February 25, 2014
ANDREW WOODS: The Lessons Of Kiev.
The seismic shift in Ukraine was achieved by its people, not outside forces, and not its politicians. There was no conspiracy, no mob violence let alone “pogroms”, and no march of eastern Ukraine against the west and center of the country in defense of Yanukovych. Of course there were fears and divisions, and the future is uncertain, but the central, momentous fact was this: the refusal of the Ukrainians to accept that their rulers have the right to compel them to obedience, and the lesson that, on the contrary, Ukraine’s rulers must govern in the interests of the people, as their servants not their masters.
It will be some considerable time before the implications of this decisive change sink in. The notion that the war Yanukovych waged on his own people was the product of a geopolitical struggle between Russia and the West, with Ukraine as the victim, had, and probably still has, deep roots. It fitted a major plank of those arguing in the United States for a strategic reset in relations between Washington and Moscow. This is an argument that took—sometimes explicitly—the Russian claim to a particular national interest in Ukraine as having a higher value than the hopes and wishes of the people of Ukraine themselves. It fitted with those in EU countries who continued to believe that disputing Russian ambitions to restore its hegemony in the former Soviet space, and Ukraine above all, would scupper the superior objective of gradually persuading the Kremlin that Russia’s true interests lay in realizing shared European destiny and values. The strongly articulated Russian assertions that Ukraine was the object of Western subversion, a geopolitical prize to be seized by fair means or foul at the expense of a disinterested Russia and at the risk of chaos in Europe, played into a Cold War set of attitudes.

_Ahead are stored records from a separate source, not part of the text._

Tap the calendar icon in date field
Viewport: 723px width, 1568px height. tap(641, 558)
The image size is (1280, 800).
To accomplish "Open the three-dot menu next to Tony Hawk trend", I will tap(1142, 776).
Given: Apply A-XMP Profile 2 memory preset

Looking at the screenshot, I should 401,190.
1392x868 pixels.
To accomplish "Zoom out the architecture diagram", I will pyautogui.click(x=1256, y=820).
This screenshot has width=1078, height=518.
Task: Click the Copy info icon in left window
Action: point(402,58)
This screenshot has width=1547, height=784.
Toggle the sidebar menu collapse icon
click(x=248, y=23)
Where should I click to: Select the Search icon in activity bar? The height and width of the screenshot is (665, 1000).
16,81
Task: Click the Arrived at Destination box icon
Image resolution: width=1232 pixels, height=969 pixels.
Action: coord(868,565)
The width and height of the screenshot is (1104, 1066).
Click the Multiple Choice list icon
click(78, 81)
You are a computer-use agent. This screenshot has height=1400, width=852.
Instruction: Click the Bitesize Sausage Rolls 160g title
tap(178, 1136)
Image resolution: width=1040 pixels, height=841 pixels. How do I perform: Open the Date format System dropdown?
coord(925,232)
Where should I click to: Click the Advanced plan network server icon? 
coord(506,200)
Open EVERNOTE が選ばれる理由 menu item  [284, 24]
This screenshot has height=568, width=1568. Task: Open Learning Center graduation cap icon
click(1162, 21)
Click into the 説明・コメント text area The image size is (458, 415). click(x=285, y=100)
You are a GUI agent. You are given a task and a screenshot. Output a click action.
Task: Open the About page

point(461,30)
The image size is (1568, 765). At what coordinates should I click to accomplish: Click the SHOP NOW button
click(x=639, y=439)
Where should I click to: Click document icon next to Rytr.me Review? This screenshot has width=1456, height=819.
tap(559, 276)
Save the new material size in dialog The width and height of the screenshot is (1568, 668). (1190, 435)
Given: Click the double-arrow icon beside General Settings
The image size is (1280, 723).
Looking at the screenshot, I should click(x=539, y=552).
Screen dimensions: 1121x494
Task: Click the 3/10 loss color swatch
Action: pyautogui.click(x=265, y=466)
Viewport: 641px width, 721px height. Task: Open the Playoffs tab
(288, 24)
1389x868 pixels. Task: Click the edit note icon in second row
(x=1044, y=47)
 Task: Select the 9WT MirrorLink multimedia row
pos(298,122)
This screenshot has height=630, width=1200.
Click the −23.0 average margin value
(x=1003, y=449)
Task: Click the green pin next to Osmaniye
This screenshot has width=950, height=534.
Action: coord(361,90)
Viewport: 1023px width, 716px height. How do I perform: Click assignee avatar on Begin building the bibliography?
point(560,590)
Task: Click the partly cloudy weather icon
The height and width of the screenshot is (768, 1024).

It was telling that, while there was anger within the European Union at the way that Russian pressure and inducements achieved Yanukovych’s volte-face on the Association Agreement this past November, the general assumption was that Ukraine’s European option had been shut down. That assumption failed to account for two factors within Ukraine itself: first, that Ukrainians themselves understood that Yanukovych’s November choice implied that he was moving towards the Russian model of centralized authoritarian governance and accepting the dominance of Moscow; and second, Yanukovych’s brutal incompetence in an increasingly desperate attempt to shore up his rule.